**Valladolid recupera íntegro el dinero de una víctima que fue engañada con mensajes falsos de su banco y llamadas fraudulentas**

La Policía Nacional ha identificado en Valladolid a una persona que actuaba como mula bancaria dentro de una trama de estafa organizada, una figura clave sin la cual los delincuentes no podrían cobrar los fondos que roban a sus víctimas.

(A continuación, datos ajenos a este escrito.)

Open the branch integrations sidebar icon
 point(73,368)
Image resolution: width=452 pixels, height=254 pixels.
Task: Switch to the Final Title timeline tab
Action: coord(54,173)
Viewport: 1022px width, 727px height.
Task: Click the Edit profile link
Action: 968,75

Los hechos se remontan al pasado 14 de enero de 2026, cuando un ciudadano vallisoletano presentó una denuncia tras caer en las garras de una sofisticada estafa combinada de *smishing* y *vishing*: primero recibió un SMS con un enlace que le llevaba a una página web que imitaba a la perfección la de su entidad bancaria, y después recibió una llamada de personas que se hacían pasar por empleados del banco, alertándole de un supuesto ataque informático en su cuenta.
Convencido de la urgencia, la víctima llegó a ordenar dos transferencias: una de 15.000 euros y otra de 14.999 euros, sumando casi 30.000 euros en total.
La buena noticia es que el dinero nunca llegó a su destino. Las transacciones no se materializaron, por lo que la víctima recuperó íntegramente sus fondos. Sin embargo, la investigación policial permitió identificar a los titulares de las cuentas bancarias hacia las que se intentaba desviar el dinero.
Estas personas responderían como mulas bancarias, un papel que consiste en poner las propias cuentas a disposición de organizaciones criminales para recibir y redistribuir el dinero robado a cambio de una comisión. En algunos casos, la mula incluso entrega sus credenciales de acceso a la banca online, cediendo el control total de su cuenta a los delincuentes.
Sin esta pieza del engranaje, los autores materiales de la estafa no podrían acceder al dinero defraudado con seguridad. Por eso, las autoridades recuerdan que ser mula bancaria no es un delito menor: puede constituir colaboración necesaria en un delito de estafa.
Ante este tipo de fraudes, cada vez más frecuentes, la Policía Nacional insiste en varios consejos básicos: desconfiar de cualquier SMS con enlaces bancarios, no facilitar claves ni códigos de verificación por teléfono y, ante cualquier duda, colgar y llamar directamente al banco a través de sus canales oficiales.
Si algo no cuadra, lo mejor es parar y consultar. Un momento de cautela puede evitar un disgusto de miles de euros.